When I saw the front porch and the redwoods on the website, I was intrigued, but then I saw the hammock and that was that.
When I was young, a vacation was a given. I was well into my late teens before I realized that not every family took annual vacations. On Mansfield Drive, where I grew up, lots of families did not take annual vacations, but they were living paycheck to paycheck. I did understand that there were things that people couldn't afford, but it came as a surprise that every family that could afford it didn't pile into a car once every year and go somewhere for a few days. My best friend in elementary school, Sandy, lived the most exotic life because she sometimes went to Hawaii to visit relatives. The rest of us, though, went to visit closer relatives or went camping. Because I grew up in the fog belt, it didn't take much travel to get somewhere that felt like it was "away" and vacation-y. If the daily temperature rose past 70 and if swimming was available, we were very happy. Every few years, we would go to Disneyland, which was the most exciting trip of all. One year, we even took a long road trip, driving all the way to the Washington/Oregon border. I was thrilled with Crater Lake, which we saw along the way. We had learned a little about volcanoes in school, and here I was looking into the mouth of an old volcano, which had filled with the bluest water I'd ever seen. I also learned that my family probably wasn't very well suited to taking long road trips.

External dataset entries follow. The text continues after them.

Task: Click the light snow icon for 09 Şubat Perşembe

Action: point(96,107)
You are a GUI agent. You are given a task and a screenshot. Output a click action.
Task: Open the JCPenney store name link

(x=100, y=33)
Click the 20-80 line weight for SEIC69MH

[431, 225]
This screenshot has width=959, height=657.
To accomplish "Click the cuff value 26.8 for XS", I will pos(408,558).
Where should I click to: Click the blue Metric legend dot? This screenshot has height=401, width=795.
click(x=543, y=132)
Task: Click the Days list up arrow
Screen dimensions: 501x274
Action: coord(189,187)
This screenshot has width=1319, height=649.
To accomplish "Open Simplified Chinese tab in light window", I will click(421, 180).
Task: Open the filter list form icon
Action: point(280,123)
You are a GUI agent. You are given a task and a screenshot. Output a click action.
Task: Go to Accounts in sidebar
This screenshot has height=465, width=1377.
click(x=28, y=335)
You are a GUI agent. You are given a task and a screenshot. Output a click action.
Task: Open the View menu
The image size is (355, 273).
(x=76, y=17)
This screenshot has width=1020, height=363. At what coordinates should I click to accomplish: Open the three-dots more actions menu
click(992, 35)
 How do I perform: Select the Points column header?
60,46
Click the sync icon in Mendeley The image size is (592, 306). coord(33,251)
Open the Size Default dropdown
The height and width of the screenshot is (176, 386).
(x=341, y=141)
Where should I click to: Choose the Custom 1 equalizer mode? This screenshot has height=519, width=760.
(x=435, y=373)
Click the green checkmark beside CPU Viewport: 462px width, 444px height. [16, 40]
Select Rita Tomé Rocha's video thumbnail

I mostly loved our vacations, which made me want to give my children annual vacations. I also wanted for all of us to see more. Our annual vacations became pretty interesting trips: Washington D.C., Seattle, Alaska, Yellowstone, London. In addition, there was some camping and, of course, Disneyland. We saw a lot, but it was the trip to Alaska that opened my eyes to what was missing. In Alaska, we did a few days of road trips. It seemed wrong to travel that far to only see the state from the water. I also didn't think I'd really like the cruise part too much. I'm not a cruise person, I told myself. I was very wrong. There is no such thing as a cruise person. The ships are huge and they offer so much that I can't imagine anyone not having a good time. Mostly, you could find me on deck somewhere in a chair, reading. When we pulled into port, we would walk around town for a few hours. The thing was that I wasn't in charge. Someone else was doing all the driving. And it was so quiet out on the ocean. When I came home, I felt more relaxed than I had in my entire adult life.
I understood, for the first time, why people go to places like resorts. I also understood the beauty of my family's close to home camping vacations. Forced relaxation can be a good thing. So, this year, I wanted to go somewhere that smelled of trees, and that was quiet. My brother and sister-in-law and mother joined me for a few days at a house in Cazadero, near the Russian River. It was very nice and, when I came home, I forced myself to slow down my pace. Some of my summer resolutions may not happen and that's okay.
By the way, the little country markets where one buys food....well, let's just say this is not The Waltons. I was hoping for baskets of berries picked that morning by local people which I would cover with lightly sweetened cream that had been milked from a dairy cow that very morning. Instead, I got something akin to an inner city 7-11. But that's another story.